勝手に敷地内に入っていいものかとマコトは躊躇うが、呼び鈴が設置されているのは屋敷の玄関口だ。それを鳴らさなければ始まらないので、意を決して足を踏み入れる。玄関口まで来て呼び鈴から垂れた紐を引っ張ると、カラカラと小気味いい音が響いた。
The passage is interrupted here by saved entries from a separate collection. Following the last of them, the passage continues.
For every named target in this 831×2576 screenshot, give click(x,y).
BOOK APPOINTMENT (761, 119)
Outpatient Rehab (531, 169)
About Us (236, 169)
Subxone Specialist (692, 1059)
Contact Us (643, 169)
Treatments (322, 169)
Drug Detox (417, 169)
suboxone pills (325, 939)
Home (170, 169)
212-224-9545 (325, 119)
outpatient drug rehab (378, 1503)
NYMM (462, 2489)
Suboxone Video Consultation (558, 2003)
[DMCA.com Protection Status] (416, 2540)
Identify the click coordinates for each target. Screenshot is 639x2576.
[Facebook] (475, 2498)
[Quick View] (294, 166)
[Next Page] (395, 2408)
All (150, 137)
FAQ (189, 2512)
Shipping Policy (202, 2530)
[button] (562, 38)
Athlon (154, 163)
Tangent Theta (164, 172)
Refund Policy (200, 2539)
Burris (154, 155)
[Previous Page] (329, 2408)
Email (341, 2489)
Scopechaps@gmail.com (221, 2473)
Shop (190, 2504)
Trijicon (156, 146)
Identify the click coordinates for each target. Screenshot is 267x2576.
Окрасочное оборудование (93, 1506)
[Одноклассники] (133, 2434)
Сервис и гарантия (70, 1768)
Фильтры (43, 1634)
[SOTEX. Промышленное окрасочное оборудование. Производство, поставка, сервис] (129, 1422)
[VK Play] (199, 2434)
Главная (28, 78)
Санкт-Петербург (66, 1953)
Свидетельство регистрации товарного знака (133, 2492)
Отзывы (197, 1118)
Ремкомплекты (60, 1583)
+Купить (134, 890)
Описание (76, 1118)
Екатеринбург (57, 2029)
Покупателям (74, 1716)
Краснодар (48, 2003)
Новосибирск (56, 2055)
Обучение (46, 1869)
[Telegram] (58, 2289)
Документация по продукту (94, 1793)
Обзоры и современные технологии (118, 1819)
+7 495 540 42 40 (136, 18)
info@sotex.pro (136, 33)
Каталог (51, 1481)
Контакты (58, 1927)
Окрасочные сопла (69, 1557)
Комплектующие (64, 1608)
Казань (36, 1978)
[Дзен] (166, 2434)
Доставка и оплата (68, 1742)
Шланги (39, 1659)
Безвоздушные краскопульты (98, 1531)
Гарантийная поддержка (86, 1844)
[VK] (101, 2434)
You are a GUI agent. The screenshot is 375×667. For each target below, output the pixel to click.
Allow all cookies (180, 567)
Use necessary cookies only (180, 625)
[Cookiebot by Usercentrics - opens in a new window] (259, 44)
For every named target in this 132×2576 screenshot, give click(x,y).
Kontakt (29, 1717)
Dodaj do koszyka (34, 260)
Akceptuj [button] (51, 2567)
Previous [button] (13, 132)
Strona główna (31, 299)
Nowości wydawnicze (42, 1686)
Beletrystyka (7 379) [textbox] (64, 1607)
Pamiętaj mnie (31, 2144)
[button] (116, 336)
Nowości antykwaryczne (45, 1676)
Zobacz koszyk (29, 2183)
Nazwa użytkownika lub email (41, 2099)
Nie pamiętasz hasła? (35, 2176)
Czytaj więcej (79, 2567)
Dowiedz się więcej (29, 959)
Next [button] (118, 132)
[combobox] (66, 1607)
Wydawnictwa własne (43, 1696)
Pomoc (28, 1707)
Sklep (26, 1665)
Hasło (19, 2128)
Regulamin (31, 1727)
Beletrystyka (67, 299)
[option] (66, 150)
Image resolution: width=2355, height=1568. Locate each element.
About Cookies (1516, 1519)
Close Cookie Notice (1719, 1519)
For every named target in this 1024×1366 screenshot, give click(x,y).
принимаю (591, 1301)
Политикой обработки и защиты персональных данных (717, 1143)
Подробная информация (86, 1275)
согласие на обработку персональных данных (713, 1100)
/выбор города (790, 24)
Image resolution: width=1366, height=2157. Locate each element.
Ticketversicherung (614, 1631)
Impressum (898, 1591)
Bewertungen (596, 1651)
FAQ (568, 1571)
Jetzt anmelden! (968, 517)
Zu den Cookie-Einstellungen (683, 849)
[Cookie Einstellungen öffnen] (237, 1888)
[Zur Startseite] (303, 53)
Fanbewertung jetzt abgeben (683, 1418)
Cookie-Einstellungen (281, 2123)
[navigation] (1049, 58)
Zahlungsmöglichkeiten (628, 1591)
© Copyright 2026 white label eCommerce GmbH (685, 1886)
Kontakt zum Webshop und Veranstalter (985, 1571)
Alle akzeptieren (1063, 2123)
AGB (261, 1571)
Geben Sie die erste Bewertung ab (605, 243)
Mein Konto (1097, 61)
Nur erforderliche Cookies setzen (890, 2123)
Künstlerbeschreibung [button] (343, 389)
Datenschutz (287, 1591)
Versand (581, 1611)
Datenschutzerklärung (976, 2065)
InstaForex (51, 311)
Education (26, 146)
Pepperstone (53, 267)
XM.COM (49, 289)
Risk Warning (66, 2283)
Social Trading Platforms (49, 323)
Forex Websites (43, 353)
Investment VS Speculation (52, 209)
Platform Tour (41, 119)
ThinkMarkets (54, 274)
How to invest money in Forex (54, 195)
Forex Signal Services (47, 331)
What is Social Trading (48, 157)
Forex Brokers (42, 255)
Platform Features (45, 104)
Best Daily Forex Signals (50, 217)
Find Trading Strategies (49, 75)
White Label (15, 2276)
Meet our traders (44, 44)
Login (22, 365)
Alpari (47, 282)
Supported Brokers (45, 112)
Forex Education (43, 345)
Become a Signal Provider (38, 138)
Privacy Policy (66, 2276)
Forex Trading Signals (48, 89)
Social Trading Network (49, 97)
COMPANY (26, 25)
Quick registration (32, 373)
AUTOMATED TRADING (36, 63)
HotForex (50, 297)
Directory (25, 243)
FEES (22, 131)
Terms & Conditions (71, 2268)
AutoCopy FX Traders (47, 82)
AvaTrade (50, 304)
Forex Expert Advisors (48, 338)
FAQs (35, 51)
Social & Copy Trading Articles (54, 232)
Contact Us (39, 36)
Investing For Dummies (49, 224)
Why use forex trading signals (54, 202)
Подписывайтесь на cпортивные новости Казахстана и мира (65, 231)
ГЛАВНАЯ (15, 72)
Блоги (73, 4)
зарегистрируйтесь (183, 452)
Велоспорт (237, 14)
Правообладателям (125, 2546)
しばらく待つと扉が開かれ、中から出てきたのは背筋のピンと伸びた、美しい立ち姿のメイドであった。かなり若くも見えたが、よく見ると白髪や細かな皺が見える。彼女は綺麗な所作で扉を閉めてから、改めてマコト達に向き直る。
「いらっしゃいませ。本日はどのようなご要件でしょうか?」
切れ長の瞳がマコトを見据えた。それは睨みつけられたかと錯覚しそうなほどで、少し身が固くなる。マコトは息を吐いて心を落ち着かせてから、来訪の理由……パフォーマンスの許可を取りに来た旨を話した。
「そうでしたか。……お名前と職業をお伺いしてもよろしいですか?」
「冒険者のマコトです。後ろの二人は……」
「代表者様のみで結構です。マコト様。只今旦那様は公務中となります。また日を改めていただけると幸いです」
見た目の態度とは裏腹に、随分と突き放した言い方だ。確かに飛び込みでの来訪で町長に会えるとも思ってはいなかったが、あまりにもにべもない対応である。これですごすごと帰ってしまったらいつまでも会えない気がしたので、食い下がる事にした。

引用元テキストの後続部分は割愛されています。